**TASK OBJECTIVE**: The listing is to be reproduced exactly, excluding its pictures.

**RECORDS SUPPLIED**:
────

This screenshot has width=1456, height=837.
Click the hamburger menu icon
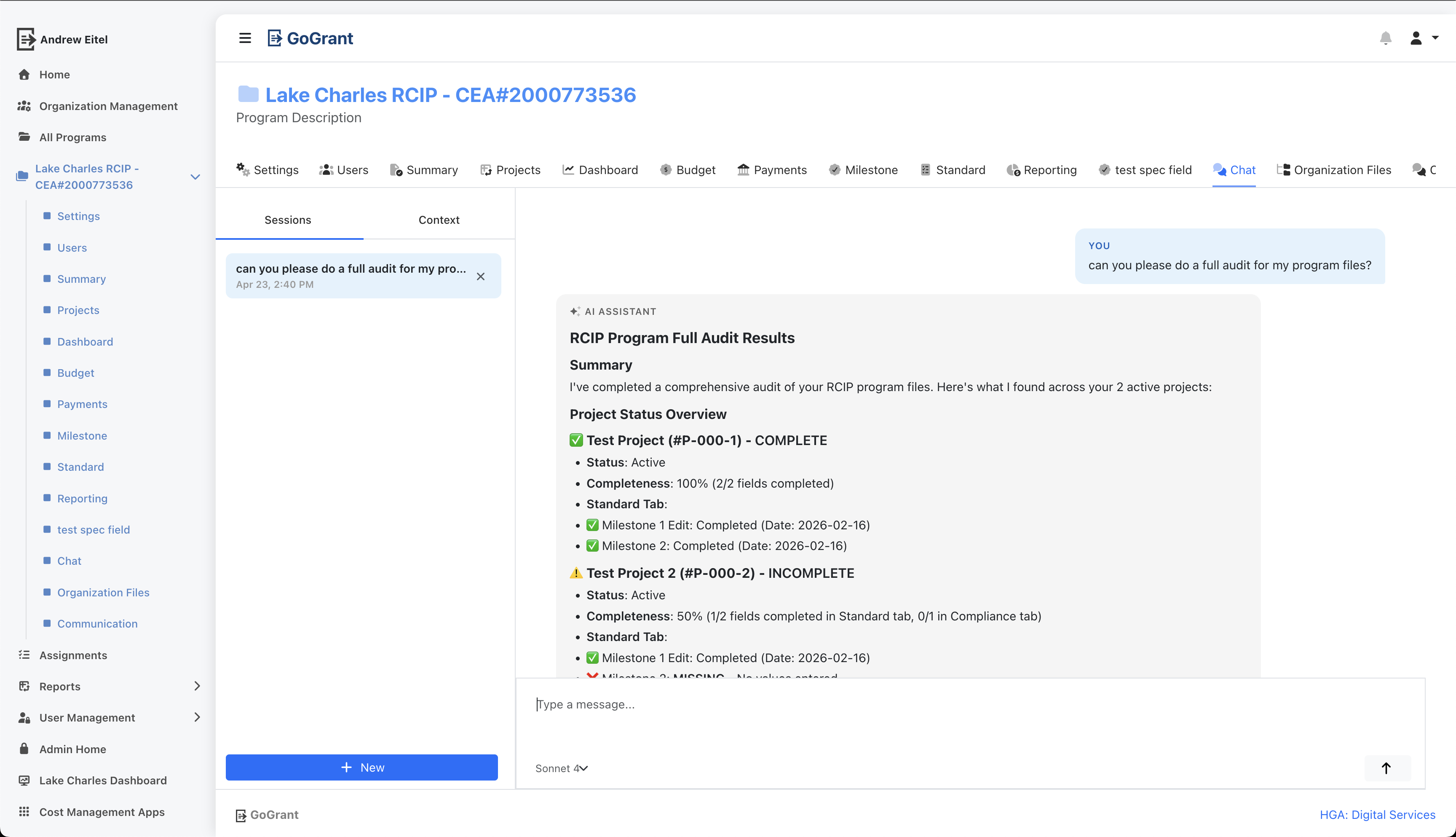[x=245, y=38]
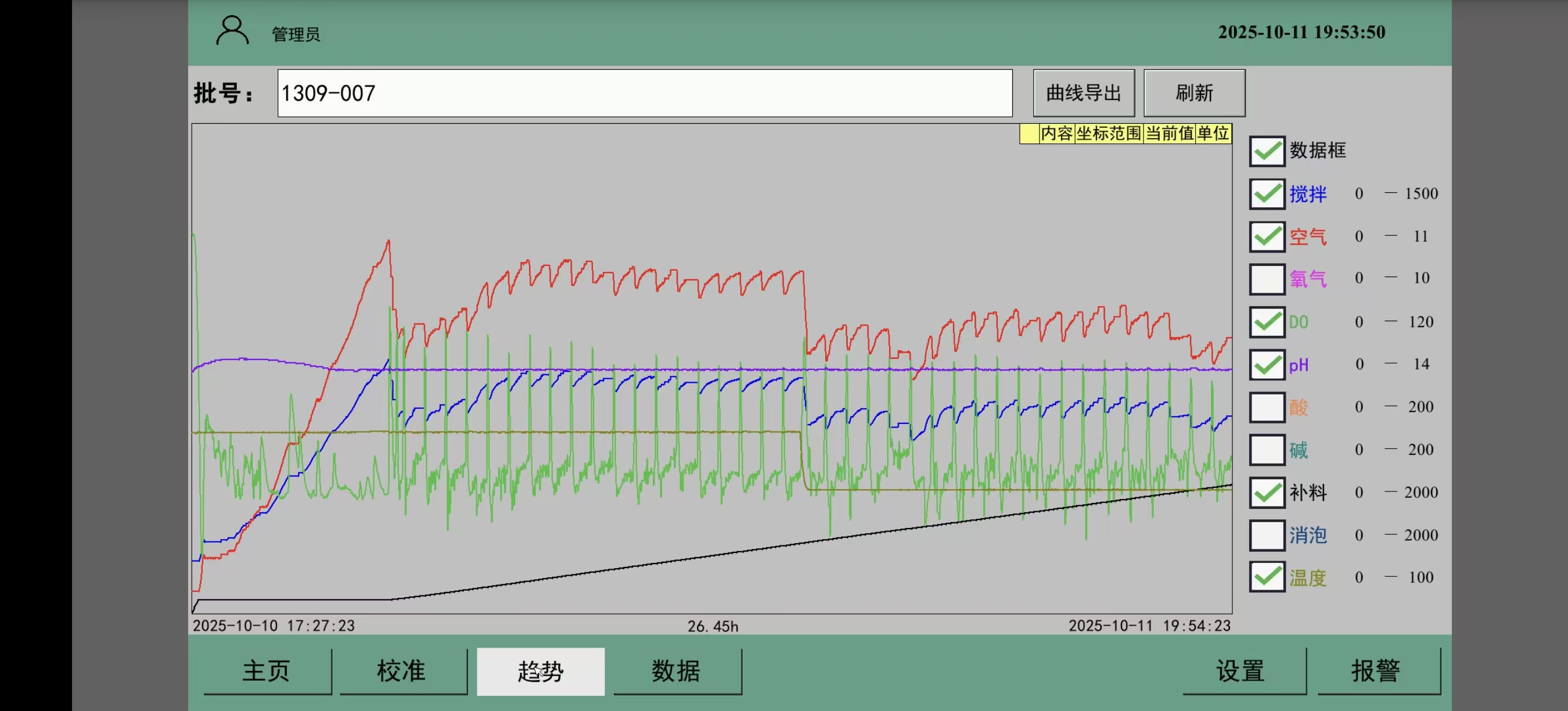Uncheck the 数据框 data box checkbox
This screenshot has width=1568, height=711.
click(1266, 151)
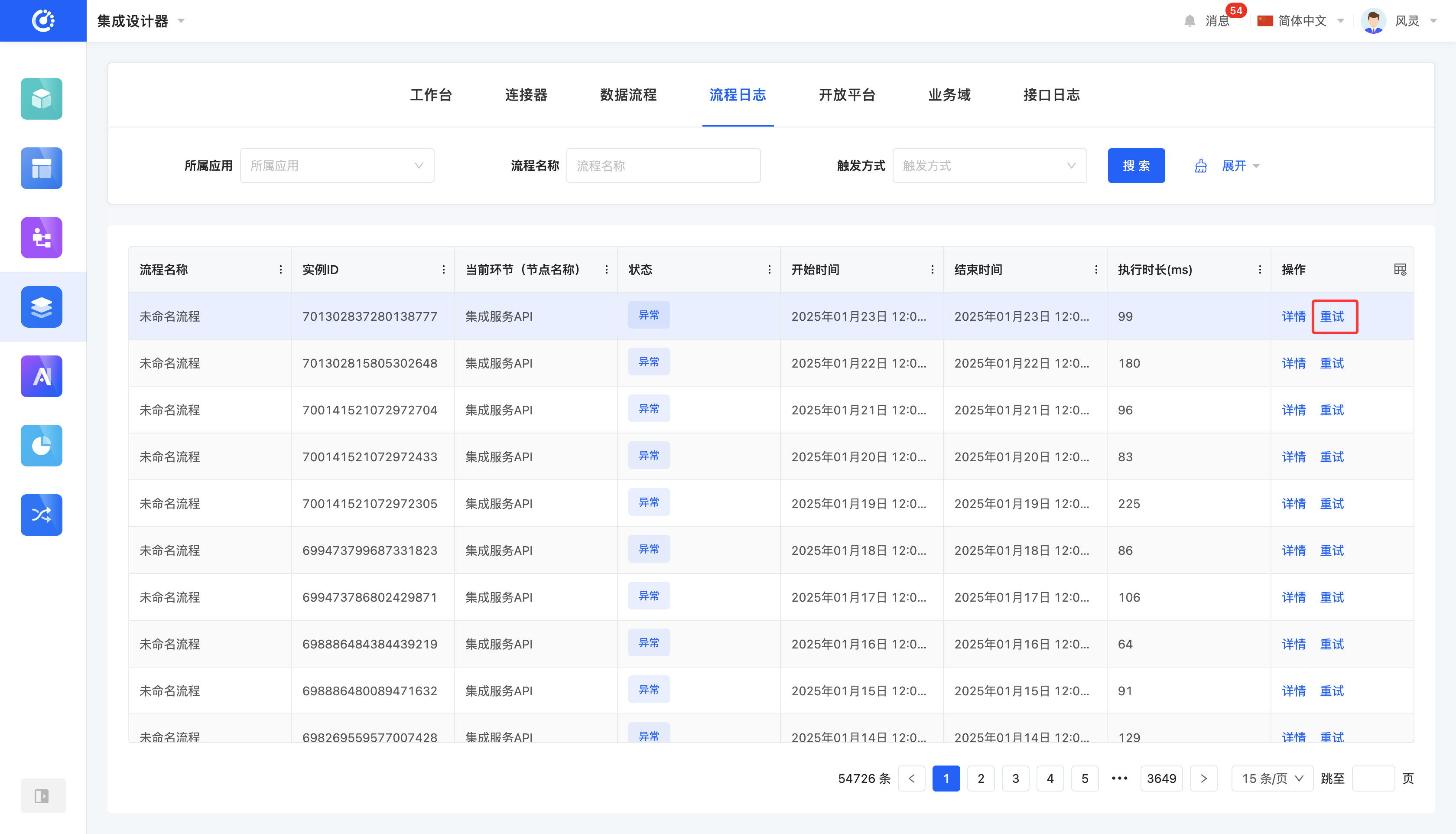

────

**SOLUTION**:
This screenshot has width=1456, height=837.
Click the hamburger menu icon
[x=245, y=38]
Uncheck the 数据框 data box checkbox
This screenshot has width=1568, height=711.
click(1266, 151)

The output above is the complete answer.